WORK REQUEST: Write the next part of the interview about steering an earthmover with brain signals, picking up after its final sentence.
-- DOCUMENT EXTRACT follows --
What can go wrong on the human side? After all, as you can well imagine, when people put on this sensor cap hooked up to these cables, they just might feel like mice in a lab!

Erika: The eight microphones that Ali cited as an example correspond to only eight electrodes, and their job is to register the spectators’ cheers—that is, to measure the potential 300. Since our thoughts are constantly being distracted, this corresponds to the overlaid signal that’s difficult to precisely localize. But our device can do it! And that gives you an idea of what an extraordinary performance that it, measuring magnitudes that occur only in the microvolt range. Then this huge quality of data has to be forwarded and digitized, either directly via cable or with wireless technology. A computer model then decodes the mass of data and computes the differences in milliseconds. THAT’S what this high-performance technology can do!

To what extend did conventional software have to be reprogrammed for use in this project?

Ali: I had to teach the software to comprehend the specific commands—for instance, to move the machine’s digger arm in a certain direction. You can conceive of this as a matrix of symbols. The appearance of particular symbols causes a person to react mentally in various ways, to execute specific commands. But the translation has to function in such a way that the machine can receive or decode the command. This is like assigning values that are digitized, and, on the other end, they come out in such a way that a technology can read them and then issue the earthmover a command via electrical impulse. That’s how I would explain this to a layperson.
-- DOCUMENT EXTRACT concluded --
-- INFORMATION PROVIDED follows --
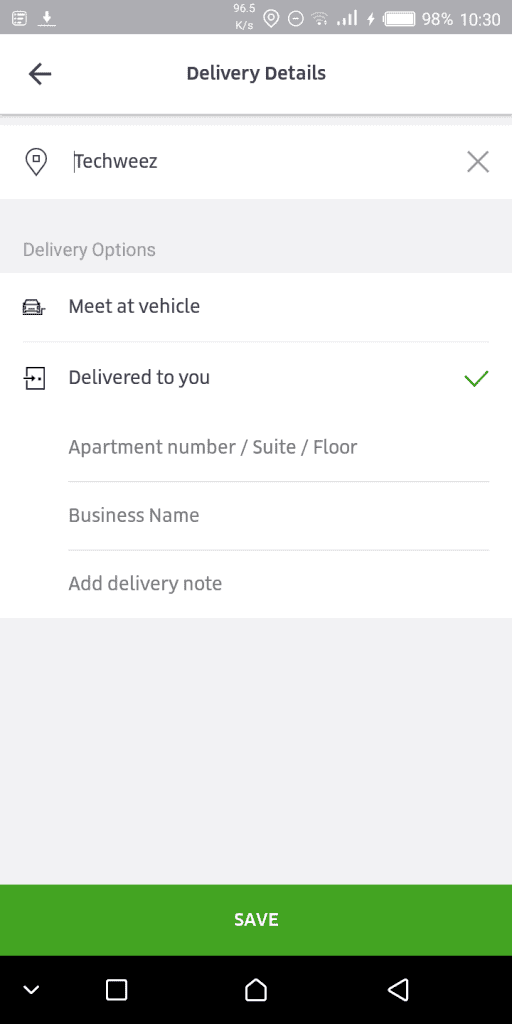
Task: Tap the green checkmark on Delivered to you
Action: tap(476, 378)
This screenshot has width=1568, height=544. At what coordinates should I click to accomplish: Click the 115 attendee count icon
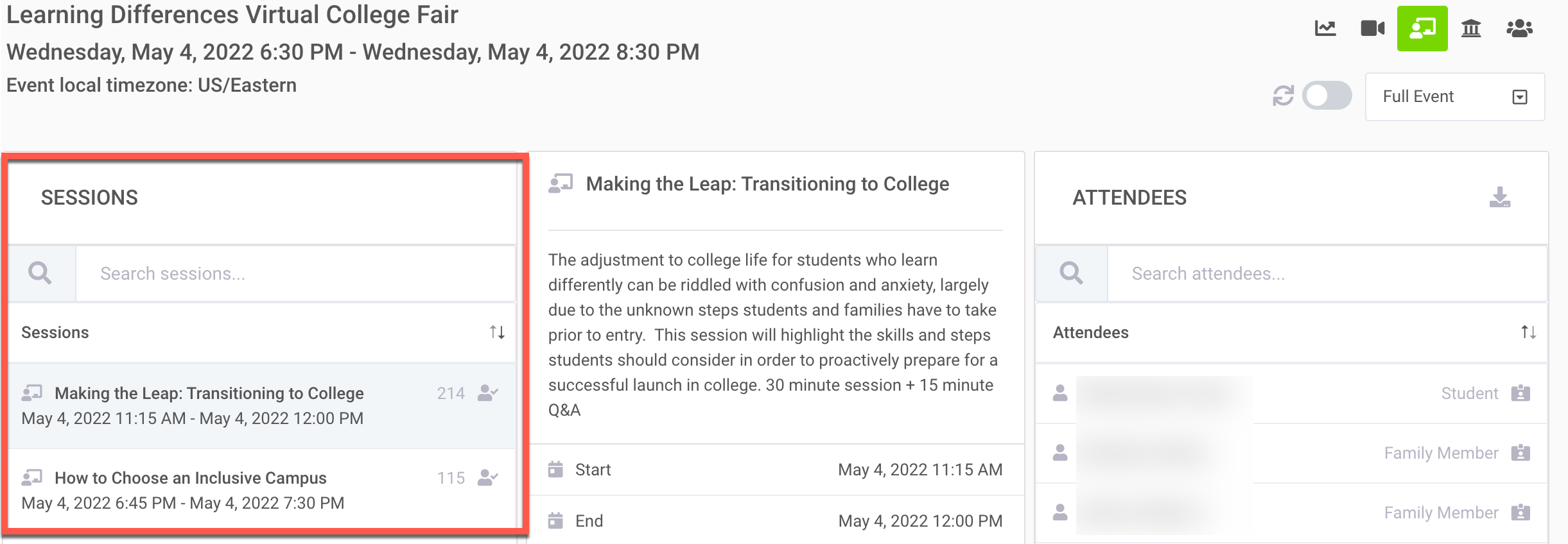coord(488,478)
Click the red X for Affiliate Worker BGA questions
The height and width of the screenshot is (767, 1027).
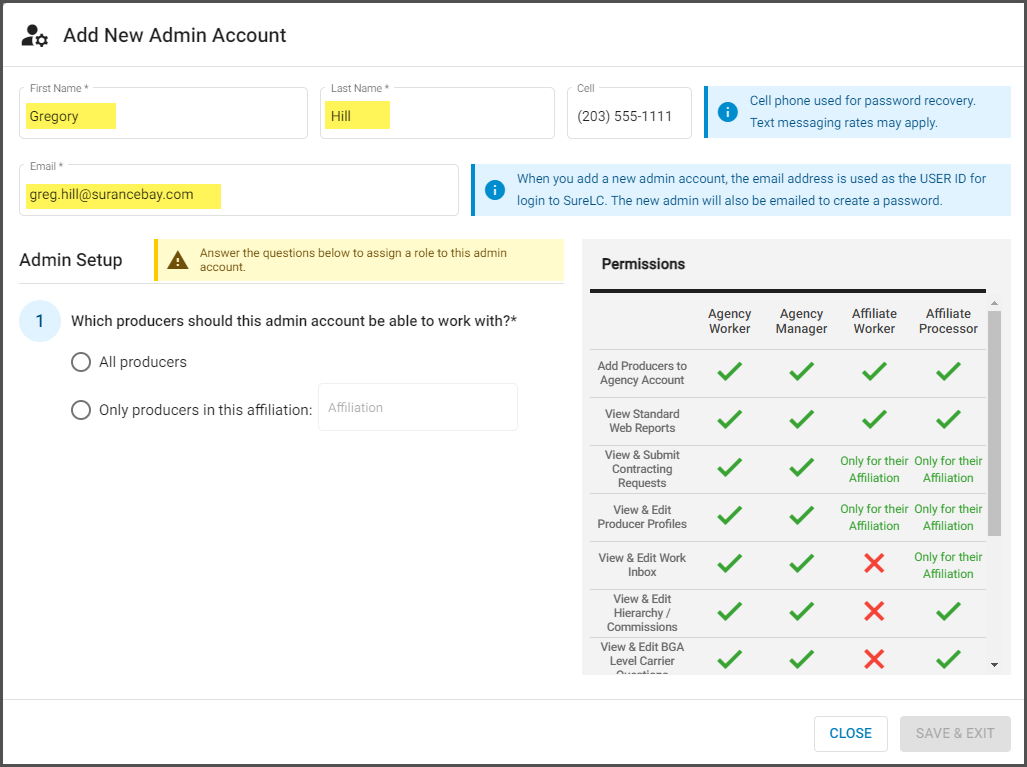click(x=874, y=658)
-- INFORMATION PROVIDED concluded --
TASK ANSWER:
The exciting aspect of this project is the fact that we’re bringing together two worlds that, at first glance, are totally incompatible. On one end, we have the world’s most precise device, one that works in the microvolt range—namely, the human brain. And on the other end, we have motorized machinery that was built to exert massive power to move heavy objects. The artistic aspect of this project is the collision of two worlds that could hardly be more dissimilar!

Since 2009 Erika Mondrian is managing the BrainLab at Ars Electronica Center working constantly on new cooperation’s and programs for visitors to reflect the permanently changing field of Neuro Science and Brain Computer Interface. She studied Fine Art & Cultural Studies at the Linzer Art University and the Linzer Johannes Kepler University (graduated with honours), Fine Art in London at London Institute Camberwell College & Central St. Martins College and Fine Art in Marseille at Aix-Marseille Université.

Ali Nikrang is Senior Researcher & Artist at Ars Electronica Futurelab where he is member of the group Virtual Environments. One of his main occupations is bridging the gap between the real and the virtual world by developping new methods, so that the user comes closer to the feeling of being in the real world. He furthermore is dealing with the development of computer-based models to simulate the human sentiments which are stirred by visual and acoustic impacts of  art experiences.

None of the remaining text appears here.